PROVIDED TEXT:
▼

As a CDISC define.xml instructor, I am often asked what the best practices are to generate define.xml files that not only are conform to the standard, but also correctly and concisely describe the metadata for SDTM, ADaM or SEND datasets.

In this blog, I will discuss a few of what are, in my opinion, the best practices for generating define.xml. Although never asked for, I will also list what i.m.o. are the worst practices for creating define.xml.

In the following, I will use SDTM a lot as an example, but usually the same applies to ADaM and SEND.

Best practices

If you are a sponsor outsourcing the generation of SDTM datasets (e.g. to a CRO), the best practice is to generate a define.xml that can be used by the company that will need to provide the SDTM datasets, as a specification of what will have to be delivered. This means that it might be an extremely good idea to generate a define.xml for a study, even before the study has started. If you had similar studies before for which you do already have a define.xml, this is pretty straightforward. Your define.xml that you supply as a specification does not need to be complete, but if you designed your study well (taking into account that you want to submit it later), it should be nearly-complete.

▲

SHORT PROBLEM:
Answer these questions from the define.xml text:
(a) Which dataset standard does the text say it will use most often as an example?
(b) What does the text give as an example of a company to which a sponsor might outsource the generation of SDTM datasets?
(c) According to the text, how early might it be an extremely good idea to generate a define.xml for a study?

COLLECTED MATERIAL:
▼

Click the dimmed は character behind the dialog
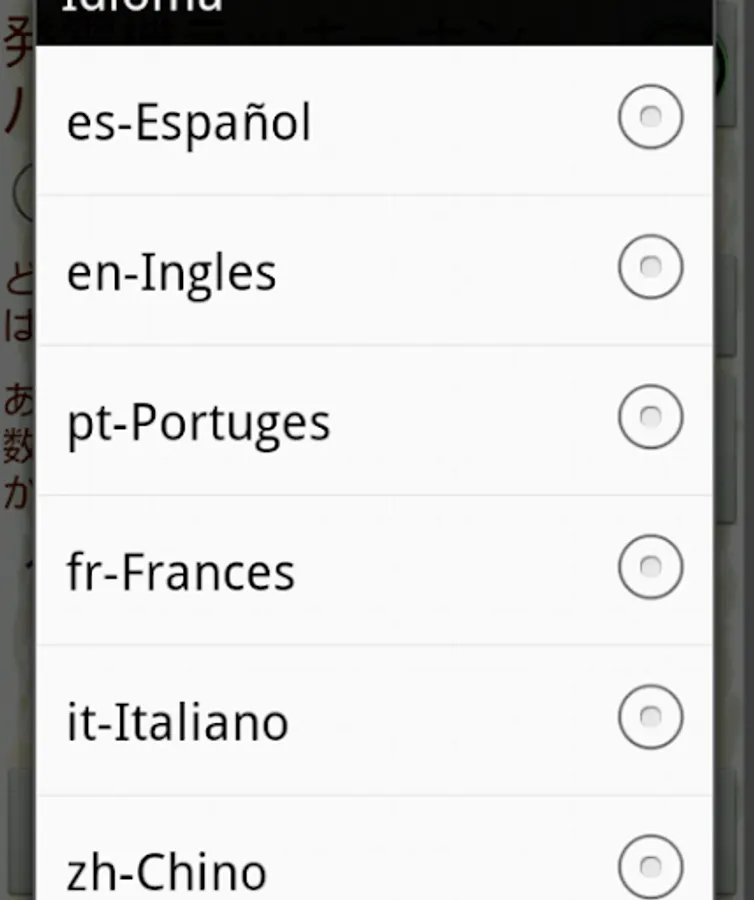The height and width of the screenshot is (900, 754). (x=19, y=326)
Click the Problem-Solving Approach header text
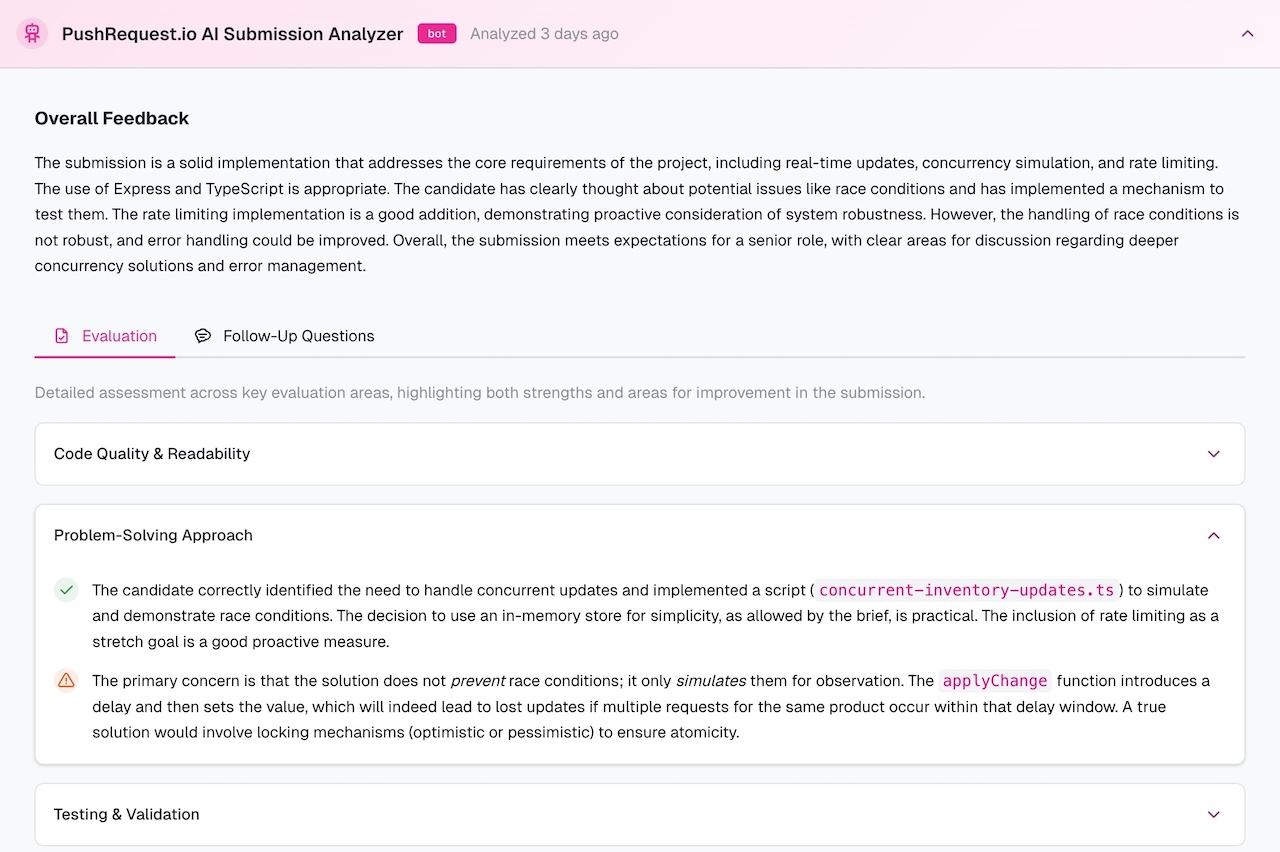Screen dimensions: 1280x852 point(153,535)
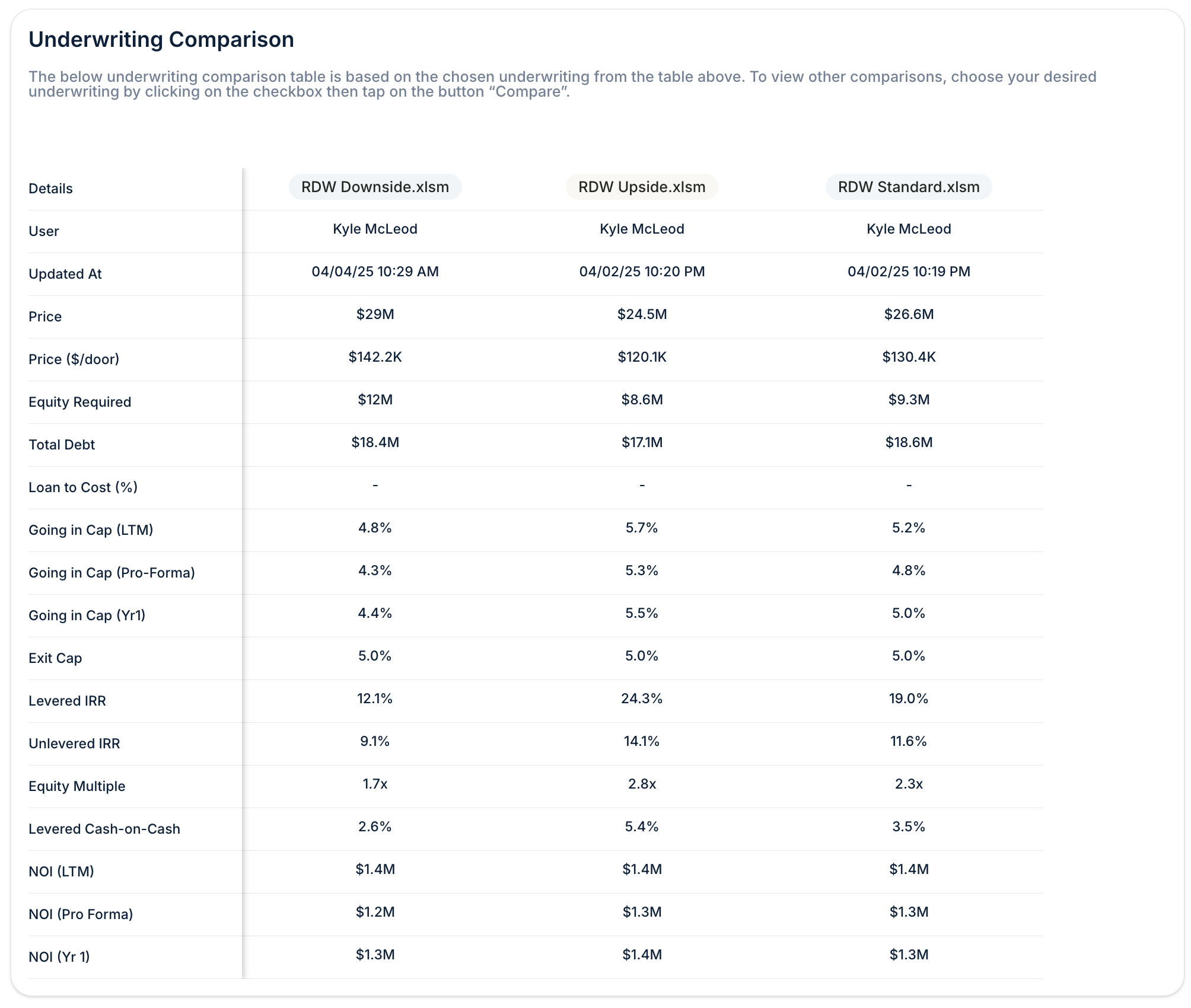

▲

RIGHT ANSWER:
(a) SDTM
(b) A CRO
(c) Even before the study has started